Tuesday, March 23, 2010

Citrus poppyseed cake


This recipe, on the other hand, will impress. It is a divine triple layer, glazed, and iced, multi-citrus cake. Lemon, lime, and orange zest are used to flavour the cake, and cream cheese adds the rich-sour taste to the icing. One problem is, who has three round cake tins? Although it may be possible to put double the batter in one cake tin, and then split that layer in half, getting it to cook all the way through that double-thick batter is another issue. Instead I used a slightly smaller, flat-bottomed ceramic bowl to cook the third layer, which resulted in this topsy-tirvy looking creation. The icing was also a challenge to spread, but would have probably been much easier if the glaze had hardened on the top and sides of the cake first. Three stars, three bars.

Cracked wheat pilaf with vegetables and fresh herbs



Although healthy, this recipe lacked flavour (or so I have been informed by fellow samplers). I substituted sprouted wheat for cracked wheat, which I personally like though I realize sprouted wheat is not for everyone. Despite its high nutritional value, this recipe is not one that will impress your guests. One star, one bar.
PS Thanks for the help from Nic and Simone on this one.

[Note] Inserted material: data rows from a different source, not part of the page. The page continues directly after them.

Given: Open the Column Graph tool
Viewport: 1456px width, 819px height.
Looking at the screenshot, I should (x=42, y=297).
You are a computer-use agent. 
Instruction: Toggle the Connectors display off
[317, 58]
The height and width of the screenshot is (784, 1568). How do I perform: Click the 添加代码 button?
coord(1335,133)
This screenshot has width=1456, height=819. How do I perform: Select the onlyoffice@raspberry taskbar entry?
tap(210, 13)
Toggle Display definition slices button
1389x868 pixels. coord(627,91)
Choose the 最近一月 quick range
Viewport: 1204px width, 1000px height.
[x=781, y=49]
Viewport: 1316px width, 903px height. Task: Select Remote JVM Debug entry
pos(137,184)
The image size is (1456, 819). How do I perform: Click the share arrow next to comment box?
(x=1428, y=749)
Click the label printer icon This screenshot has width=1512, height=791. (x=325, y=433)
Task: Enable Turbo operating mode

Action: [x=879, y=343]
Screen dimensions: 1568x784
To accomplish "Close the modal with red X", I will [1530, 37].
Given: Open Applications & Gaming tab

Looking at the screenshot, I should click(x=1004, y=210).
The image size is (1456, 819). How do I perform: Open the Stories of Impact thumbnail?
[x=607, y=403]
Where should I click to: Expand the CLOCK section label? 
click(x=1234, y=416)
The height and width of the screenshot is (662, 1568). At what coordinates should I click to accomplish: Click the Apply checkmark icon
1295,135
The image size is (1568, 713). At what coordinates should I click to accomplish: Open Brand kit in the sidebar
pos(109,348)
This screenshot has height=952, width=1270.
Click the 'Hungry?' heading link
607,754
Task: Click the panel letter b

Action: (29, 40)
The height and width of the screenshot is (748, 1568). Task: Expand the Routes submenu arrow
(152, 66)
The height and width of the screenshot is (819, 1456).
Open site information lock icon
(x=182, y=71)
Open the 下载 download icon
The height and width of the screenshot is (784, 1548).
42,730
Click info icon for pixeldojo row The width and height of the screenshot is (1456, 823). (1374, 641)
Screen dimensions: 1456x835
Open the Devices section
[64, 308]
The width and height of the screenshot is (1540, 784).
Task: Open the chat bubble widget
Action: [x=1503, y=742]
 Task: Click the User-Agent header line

Banana bread (with my own variations)

Rebar's version of banana bread is a good standard recipe, but is not as awe-inspiring as some other recipes. The wheat germ adds some depth of flavor to the batter, which is a nice touch. I substituted dried strawberries for walnuts, but they were lost among the bananas. I don't have a picture this time; the bread looked like most other banana breads I've made. Two stars, one bar.

Wednesday, March 17, 2010

lentil and split sea soup (p. 142)

I made the lentil and split pea soup this weekend - this included making, for the first time, the vegetable broth, instead of relying on my stock of turkey broth from the freezer. The broth turned out nice and coloured, and I have extra in the freezer. I had to go a bit off book on the spices, since I didn't have coriander or tumeric (so curry powder stood in). It turned out pretty well, but not as good as the Greek Red Lentil, which is one of my favourite soups! Also, I found that the lentils were well-cooked before the peas were - I think if I made it again I would soak the peas for longer than the lentils to get them more hydrated (the recipe says to soak and cook them together). All in all, a good hearty soup, but not what I usually expect from Rebar. Maybe with the Mint Mango Chutney (recipe in a side-bar on the page), it would be more exceptional? Perhaps I will add some apple chutney that is in the fridge to my next bowl ....

Sunday, February 14, 2010

Mesculun and Fresh Pear Salad (p. 7)

To go with the chicken and yams, I did the fresh pear salad. This is partly because I didn't want to do a hot veg, and partly because I am a sucker for pear and brie combos. The dressing has a cup of blackberries, and is good and flavourful, while being fairly light (largely due to the high fruit to vinegar ratio, I think). I used blueberry vinegar, which worked well, though once that's gone, I guess I'll probably have to use white wine if I make this salad again. In typical Rebar fashion, there was way too much dressing for the actual amount of salad required for 6 people - we finished the large tub of mesculun over the week, and STILL have some dressing left over. I used walnuts and pumpkin seeds instead of hazel nuts, because I forgot to put hazel nuts on the grocery list, and they worked quite well. Since the salad was being served as a side along with the main meal, instead of ahead of it, I just did it in a big bowl, rather than plating it individually, as recommended in the recipe. I would definitely make this one again! Three stars and 1 bar.

Baked Yams (p. 152)

Last Saturday, I had the rare experience of hosting an all non-vegetarian dinner party. I took advantage of the situation to roast my first ever chicken, accompanied by two Rebar sides. The first was baked yams with honey, lime, and butter (see the next post for the salad). This dish was super-easy, but it took a bit longer than the estimated time in the book to bake the yams. I used the hand blender to get them nice and smooth, which worked well. They made a nice veggie/starchy side and fit in with the winter comfort food vibe of the chicken. My one criticism was that they were a bit too rich - I think I would use less honey (or maybe more lime and pepper) next time. Two stars and one bar.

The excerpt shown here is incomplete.